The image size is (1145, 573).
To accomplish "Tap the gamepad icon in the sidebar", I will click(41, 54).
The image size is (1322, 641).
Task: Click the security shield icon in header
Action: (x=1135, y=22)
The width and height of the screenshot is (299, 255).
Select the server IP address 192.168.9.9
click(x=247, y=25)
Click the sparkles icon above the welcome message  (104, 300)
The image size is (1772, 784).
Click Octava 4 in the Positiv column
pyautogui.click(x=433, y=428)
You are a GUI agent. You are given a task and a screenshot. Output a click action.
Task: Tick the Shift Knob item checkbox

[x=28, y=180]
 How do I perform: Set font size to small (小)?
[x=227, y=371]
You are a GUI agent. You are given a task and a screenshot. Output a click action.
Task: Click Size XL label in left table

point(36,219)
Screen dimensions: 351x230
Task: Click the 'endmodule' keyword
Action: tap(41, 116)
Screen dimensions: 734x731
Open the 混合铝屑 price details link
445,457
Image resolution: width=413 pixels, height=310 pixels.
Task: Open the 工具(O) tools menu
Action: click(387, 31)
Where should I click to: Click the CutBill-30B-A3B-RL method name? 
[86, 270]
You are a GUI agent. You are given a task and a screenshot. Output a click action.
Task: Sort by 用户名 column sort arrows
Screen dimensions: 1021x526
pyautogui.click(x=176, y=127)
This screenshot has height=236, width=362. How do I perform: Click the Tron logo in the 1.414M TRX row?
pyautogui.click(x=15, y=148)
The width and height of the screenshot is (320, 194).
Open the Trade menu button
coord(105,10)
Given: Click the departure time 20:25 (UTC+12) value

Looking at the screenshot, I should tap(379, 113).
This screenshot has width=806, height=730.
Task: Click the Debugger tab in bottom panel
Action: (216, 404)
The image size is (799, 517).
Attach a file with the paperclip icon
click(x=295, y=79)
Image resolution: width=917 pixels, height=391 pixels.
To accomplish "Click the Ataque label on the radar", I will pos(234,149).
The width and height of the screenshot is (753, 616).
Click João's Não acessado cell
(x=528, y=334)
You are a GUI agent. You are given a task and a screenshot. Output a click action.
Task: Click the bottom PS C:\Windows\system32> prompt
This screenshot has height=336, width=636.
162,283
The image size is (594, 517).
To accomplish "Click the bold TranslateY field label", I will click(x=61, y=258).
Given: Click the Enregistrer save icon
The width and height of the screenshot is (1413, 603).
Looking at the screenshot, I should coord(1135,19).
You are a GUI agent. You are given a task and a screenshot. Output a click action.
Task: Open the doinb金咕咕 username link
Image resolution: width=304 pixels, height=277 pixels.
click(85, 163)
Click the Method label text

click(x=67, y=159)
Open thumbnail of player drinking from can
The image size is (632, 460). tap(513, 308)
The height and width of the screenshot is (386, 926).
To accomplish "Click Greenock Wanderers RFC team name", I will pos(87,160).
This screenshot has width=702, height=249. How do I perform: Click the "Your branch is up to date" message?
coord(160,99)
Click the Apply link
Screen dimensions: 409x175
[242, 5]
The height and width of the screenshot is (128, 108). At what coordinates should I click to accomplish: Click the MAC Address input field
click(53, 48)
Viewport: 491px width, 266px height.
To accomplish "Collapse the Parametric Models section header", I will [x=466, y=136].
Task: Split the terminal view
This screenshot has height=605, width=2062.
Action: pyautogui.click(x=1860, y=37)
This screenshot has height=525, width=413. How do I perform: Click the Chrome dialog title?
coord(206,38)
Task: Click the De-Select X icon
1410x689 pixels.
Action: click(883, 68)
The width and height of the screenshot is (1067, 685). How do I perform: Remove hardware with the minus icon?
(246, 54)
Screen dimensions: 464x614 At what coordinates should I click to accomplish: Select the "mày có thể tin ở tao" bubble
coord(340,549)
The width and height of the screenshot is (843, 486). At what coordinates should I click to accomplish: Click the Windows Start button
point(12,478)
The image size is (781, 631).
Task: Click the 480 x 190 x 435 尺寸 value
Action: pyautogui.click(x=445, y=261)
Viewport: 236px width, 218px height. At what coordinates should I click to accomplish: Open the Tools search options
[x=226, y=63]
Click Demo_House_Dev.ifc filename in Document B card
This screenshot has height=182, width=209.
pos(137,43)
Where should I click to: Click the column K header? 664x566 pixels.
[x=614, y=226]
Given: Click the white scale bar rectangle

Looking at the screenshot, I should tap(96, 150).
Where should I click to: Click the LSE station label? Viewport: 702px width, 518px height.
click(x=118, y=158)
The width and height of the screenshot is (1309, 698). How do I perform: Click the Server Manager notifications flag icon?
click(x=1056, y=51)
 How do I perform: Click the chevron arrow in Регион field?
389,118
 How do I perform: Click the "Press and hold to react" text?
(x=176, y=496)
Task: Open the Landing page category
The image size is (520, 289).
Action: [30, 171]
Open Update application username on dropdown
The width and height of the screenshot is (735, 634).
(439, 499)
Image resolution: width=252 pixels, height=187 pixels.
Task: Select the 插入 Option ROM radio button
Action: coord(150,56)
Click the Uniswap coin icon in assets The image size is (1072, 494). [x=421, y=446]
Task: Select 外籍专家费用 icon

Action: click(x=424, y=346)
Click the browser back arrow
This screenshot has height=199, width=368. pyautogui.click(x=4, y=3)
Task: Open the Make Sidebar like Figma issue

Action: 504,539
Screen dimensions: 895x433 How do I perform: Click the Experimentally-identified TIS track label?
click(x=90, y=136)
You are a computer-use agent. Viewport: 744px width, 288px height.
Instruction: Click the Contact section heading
--- --- ---
Exercise
Transcribe each line above exactly; skip none.

Result
The image size is (1145, 573).
To accomplish "Tap the gamepad icon in the sidebar", I will click(41, 54).
The image size is (1322, 641).
Task: Click the security shield icon in header
Action: (x=1135, y=22)
The width and height of the screenshot is (299, 255).
Select the server IP address 192.168.9.9
click(x=247, y=25)
Click the sparkles icon above the welcome message  (104, 300)
The image size is (1772, 784).
Click Octava 4 in the Positiv column
pyautogui.click(x=433, y=428)
You are a GUI agent. You are given a task and a screenshot. Output a click action.
Task: Tick the Shift Knob item checkbox

[x=28, y=180]
 How do I perform: Set font size to small (小)?
[x=227, y=371]
You are a GUI agent. You are given a task and a screenshot. Output a click action.
Task: Click Size XL label in left table

point(36,219)
Screen dimensions: 351x230
Task: Click the 'endmodule' keyword
Action: tap(41, 116)
Screen dimensions: 734x731
Open the 混合铝屑 price details link
445,457
Image resolution: width=413 pixels, height=310 pixels.
Task: Open the 工具(O) tools menu
Action: click(387, 31)
Where should I click to: Click the CutBill-30B-A3B-RL method name? 
[86, 270]
You are a GUI agent. You are given a task and a screenshot. Output a click action.
Task: Sort by 用户名 column sort arrows
Screen dimensions: 1021x526
pyautogui.click(x=176, y=127)
This screenshot has height=236, width=362. How do I perform: Click the Tron logo in the 1.414M TRX row?
pyautogui.click(x=15, y=148)
The width and height of the screenshot is (320, 194).
Open the Trade menu button
coord(105,10)
Given: Click the departure time 20:25 (UTC+12) value

Looking at the screenshot, I should tap(379, 113).
This screenshot has width=806, height=730.
Task: Click the Debugger tab in bottom panel
Action: (216, 404)
The image size is (799, 517).
Attach a file with the paperclip icon
click(x=295, y=79)
Image resolution: width=917 pixels, height=391 pixels.
To accomplish "Click the Ataque label on the radar", I will pos(234,149).
The width and height of the screenshot is (753, 616).
Click João's Não acessado cell
(x=528, y=334)
You are a GUI agent. You are given a task and a screenshot. Output a click action.
Task: Click the bottom PS C:\Windows\system32> prompt
This screenshot has height=336, width=636.
162,283
The image size is (594, 517).
To accomplish "Click the bold TranslateY field label", I will click(x=61, y=258).
Given: Click the Enregistrer save icon
The width and height of the screenshot is (1413, 603).
Looking at the screenshot, I should coord(1135,19).
You are a GUI agent. You are given a task and a screenshot. Output a click action.
Task: Open the doinb金咕咕 username link
Image resolution: width=304 pixels, height=277 pixels.
click(85, 163)
Click the Method label text

click(x=67, y=159)
Open thumbnail of player drinking from can
The image size is (632, 460). tap(513, 308)
The height and width of the screenshot is (386, 926).
To accomplish "Click Greenock Wanderers RFC team name", I will pos(87,160).
This screenshot has width=702, height=249. How do I perform: Click the "Your branch is up to date" message?
coord(160,99)
Click the Apply link
Screen dimensions: 409x175
[242, 5]
The height and width of the screenshot is (128, 108). At what coordinates should I click to accomplish: Click the MAC Address input field
click(53, 48)
Viewport: 491px width, 266px height.
To accomplish "Collapse the Parametric Models section header", I will [x=466, y=136].
Task: Split the terminal view
This screenshot has height=605, width=2062.
Action: pyautogui.click(x=1860, y=37)
This screenshot has height=525, width=413. How do I perform: Click the Chrome dialog title?
coord(206,38)
Task: Click the De-Select X icon
1410x689 pixels.
Action: click(883, 68)
The width and height of the screenshot is (1067, 685). How do I perform: Remove hardware with the minus icon?
(246, 54)
Screen dimensions: 464x614 At what coordinates should I click to accomplish: Select the "mày có thể tin ở tao" bubble
coord(340,549)
The width and height of the screenshot is (843, 486). At what coordinates should I click to accomplish: Click the Windows Start button
point(12,478)
The image size is (781, 631).
Task: Click the 480 x 190 x 435 尺寸 value
Action: pyautogui.click(x=445, y=261)
Viewport: 236px width, 218px height. At what coordinates should I click to accomplish: Open the Tools search options
[x=226, y=63]
Click Demo_House_Dev.ifc filename in Document B card
This screenshot has height=182, width=209.
pos(137,43)
Where should I click to: Click the column K header? 664x566 pixels.
[x=614, y=226]
Given: Click the white scale bar rectangle

Looking at the screenshot, I should tap(96, 150).
Where should I click to: Click the LSE station label? Viewport: 702px width, 518px height.
click(x=118, y=158)
The width and height of the screenshot is (1309, 698). How do I perform: Click the Server Manager notifications flag icon?
click(x=1056, y=51)
 How do I perform: Click the chevron arrow in Регион field?
389,118
 How do I perform: Click the "Press and hold to react" text?
(x=176, y=496)
Task: Open the Landing page category
The image size is (520, 289).
Action: [30, 171]
Open Update application username on dropdown
The width and height of the screenshot is (735, 634).
(439, 499)
Image resolution: width=252 pixels, height=187 pixels.
Task: Select the 插入 Option ROM radio button
Action: coord(150,56)
Click the Uniswap coin icon in assets The image size is (1072, 494). [x=421, y=446]
Task: Select 外籍专家费用 icon

Action: click(x=424, y=346)
Click the browser back arrow
This screenshot has height=199, width=368. pyautogui.click(x=4, y=3)
Task: Open the Make Sidebar like Figma issue

Action: 504,539
Screen dimensions: 895x433 How do I perform: Click the Experimentally-identified TIS track label?
click(x=90, y=136)
You are a computer-use agent. Viewport: 744px width, 288px height.
Instruction: Click the Contact section heading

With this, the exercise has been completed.